Jedenfalls floss dieser Bach durch das historische Seoul, wurde für verschiedene Zwecke genutzt und schließlich versiegelt um die Fläche sinnvoll für Autos nutzbar zu machen. Vor rund 20 Jahren entschied man sich dann um und legte ihn wieder frei und machte ihn zu einen Ort den die Menschen wieder nutzen konnten. Kleine Randbemerkung hier: Es gab natürlich Widerstand weil die Straße ja so wichtig war. Interessiert mittlerweile niemanden mehr und jeder mag’s. Grüße gehen an Berlin und die Friedrichstraße. 🙂

Jetzt ist Bach zwar immer noch zwischen Straßen und Beton, aber entlang seiner Länge von rund 11km begehbar (was es noch auszutesten gilt) und bietet zumindest an den Stellen an denen wir ihn passierten Platz zum Sitzen und Spazieren.

Die nächsten Bilder stammen von der touristischen Stelle. Hier kann man zum ersten Mal hinunter gehen. Die Plätze am Ufer gehören zur Outdoor Bibliothek. Neben den Sitzen stehen immer mal wieder Körbe mit einer Handvoll Büchern.

Weiter bachabwärts findet man dann kleinere Bühnen und immer wieder einen Hauch Natur.

Was uns entlang unseres längeren Spaziergangs immer wieder begegnete waren Demonstrationen. Wir sind sicherlich einer Handvoll davon begegnet. Thematisch schien alles dabei zu sein. Da in der Gegend viele offizielle Gebäude stehen, scheint es ein guter Ort zu sein.

Nach einer kleineren Mahlzeit machten wir uns dann noch auf und erledigten den Wocheneinkauf. Dazu, also zum Einkaufen generell, vielleicht später mal mehr.

Bevor wir dann wieder in unsere kuscheligen 25qm begaben, machten wir noch einen Zwischenstopp bei Nice Caffein Club, einem kleinen Laden bei dem man Kaffee und Eistees bekommt. Mit einem der Mitarbeiter dort haben wir auch schon Freundschaft über alle Sprachbarrieren geschlossen, zumindest begrüßte er mich dieses besonders nett. Auch wenn unsere Gespräche nicht über „2 Limonaden“ und „Mit Kreditkarte“ sowie „Hallo, danke, tschüss“ hinausgehen, verbindet uns doch ein enges Band. 🙂

2,50 (oder auch 4.300Won). Kann man nicht meckern, ne.

Heute wollten wir dann zum DDP, dem Dongdaemun Design Plaza, einem modernen 2014 erbauten Gebäude, was hauptsächlich für vielerlei Ausstellungen genutzt wird.
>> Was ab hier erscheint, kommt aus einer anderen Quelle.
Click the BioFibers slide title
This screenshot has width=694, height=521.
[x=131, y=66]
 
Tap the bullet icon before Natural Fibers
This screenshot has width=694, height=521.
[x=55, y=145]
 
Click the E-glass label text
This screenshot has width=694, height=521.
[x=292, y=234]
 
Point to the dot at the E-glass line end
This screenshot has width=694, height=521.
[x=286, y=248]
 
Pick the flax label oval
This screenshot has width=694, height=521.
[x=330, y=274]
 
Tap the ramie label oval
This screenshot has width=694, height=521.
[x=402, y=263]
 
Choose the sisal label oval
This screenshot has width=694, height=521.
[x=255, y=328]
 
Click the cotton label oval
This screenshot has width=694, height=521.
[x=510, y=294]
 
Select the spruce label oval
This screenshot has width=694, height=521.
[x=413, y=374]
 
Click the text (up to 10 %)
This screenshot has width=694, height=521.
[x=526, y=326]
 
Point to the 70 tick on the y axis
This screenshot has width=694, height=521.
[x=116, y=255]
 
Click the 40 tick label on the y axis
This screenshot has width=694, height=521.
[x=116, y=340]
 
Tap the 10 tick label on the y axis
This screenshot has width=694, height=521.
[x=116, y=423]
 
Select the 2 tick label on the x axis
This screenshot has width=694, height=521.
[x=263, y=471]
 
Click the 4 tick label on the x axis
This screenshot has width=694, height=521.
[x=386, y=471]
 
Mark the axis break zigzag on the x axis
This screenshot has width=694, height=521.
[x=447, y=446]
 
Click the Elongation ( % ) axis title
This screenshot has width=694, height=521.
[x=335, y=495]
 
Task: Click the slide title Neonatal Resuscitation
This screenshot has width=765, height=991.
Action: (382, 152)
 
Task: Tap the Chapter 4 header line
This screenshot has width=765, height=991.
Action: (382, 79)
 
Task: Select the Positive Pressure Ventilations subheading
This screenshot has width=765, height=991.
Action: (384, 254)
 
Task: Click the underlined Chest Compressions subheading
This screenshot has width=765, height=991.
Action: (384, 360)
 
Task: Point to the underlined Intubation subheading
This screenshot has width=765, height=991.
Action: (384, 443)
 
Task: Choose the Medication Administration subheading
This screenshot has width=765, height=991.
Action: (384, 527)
Dem angeschlossen ist der Culture Park.

Der gesamte Platz hat, wie viele Orte in Seoul, eine so wendungsreiche Geschichte wie das Land selbst.

Inmitten des Geländes verlief einst die Stadtmauer von Seoul und beherbergte eine Kaserne. Während Korea unter der Kolonialherrschaft Japans stand, wurde die Stadtmauer am Anfang des 20. Jahrhunderts zerstört und an dessen Stelle ein Stadion erbaut (Na welche Sportart? Na klar, Baseball!). Das wurde wiederum vor knapp 20 Jahren abgerissen. Die historischen Anlagen wurden freigelegt und werden nun im Culture Park ausgestellt. Ein Teil der Stadtmauer ist dort auch zu sehen.

Auf diesem Bild sieht man sowohl einen Teil der Ausgrabungen als auch den Eingang (hinter den Bäumen) zu einer der Ausstellungsgebäude. Dort fand bis gestern auch eine Ausstellung zum Thema Darstellung von Buchstaben in verschiedenen Gebärdensprachen statt. Bis gestern halt.

Die folgenden Bilder sind unter oder neben dem Hauptgebäude.

Unweit davon befindet sich dann auch eins der vielen Stadttore. Auch das verfügt über einen kleinen Park, der leicht erhöht sicher einen schönen Ausblick über die Stadt bieten würde. Den haben wir aber, wegen einsetzendem Regen, mal für ein anderes Mal vorgesehen.